|
|
 |
Working since the early 1960s, Melvin Edwards is a groundbreaking artist whose contributions to the history of African-American art and sculpture are renown. Born in 1937 in Houston, Texas, Edwards began his art career in Southern California, with a solo exhibition at the Santa Barbara Museum of Art in 1965. Since then, his work has been widely exhibited and is represented in the collections of the Museum of Modern Art, New York;the Metropolitan Museum of Art; the Los Angeles County Museum of Art, the Museum of Fine Arts, Houston; the Studio Museum in Harlem, and the Brooklyn Museum of Art.
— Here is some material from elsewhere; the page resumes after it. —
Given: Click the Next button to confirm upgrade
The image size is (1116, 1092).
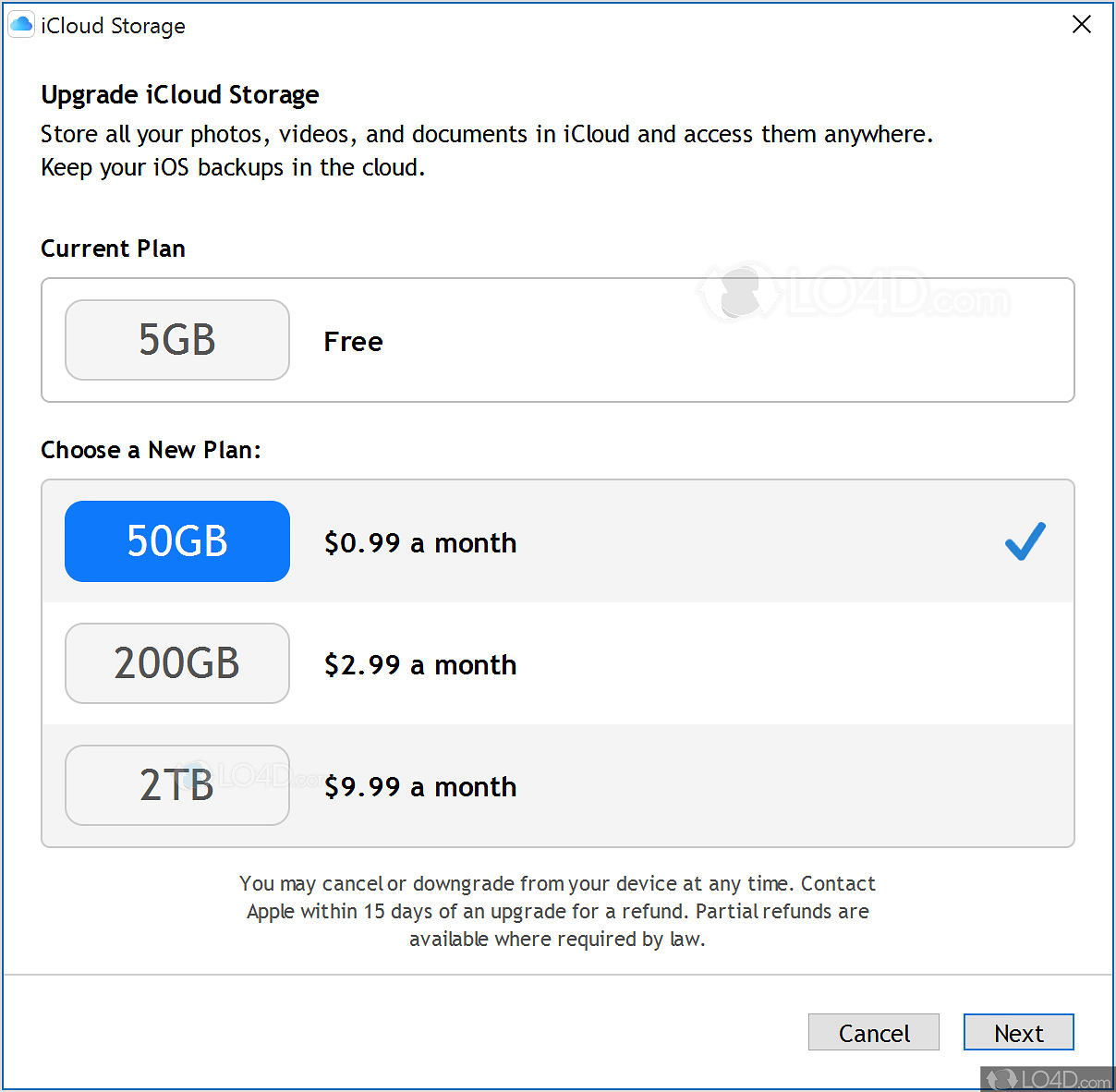Looking at the screenshot, I should tap(1018, 1032).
Edwards is best known for his sculptural series, Lynch Fragments, which span three periods: the early 1960s, when he responded to racial violence in American history; the early 1970s, when his activism concerning the Vietnam War motivated him to return to the series; and from 1978 to the present, when he began making Lynch Fragments to honor individuals, and to explore memory and his interest in African culture. This series displays the remarkable range of expression Edwards achieves with his method of welding found-objects into mask-like forms—including hammers, chains, and rail road spikes—and how, in the process, he renders violence, humor, and hope from these objects. His large-scale, public works, are prominently displayed throughout the United States. Edwards lives and works in New York, Plainfield, NJ, and Dakar, Senegal.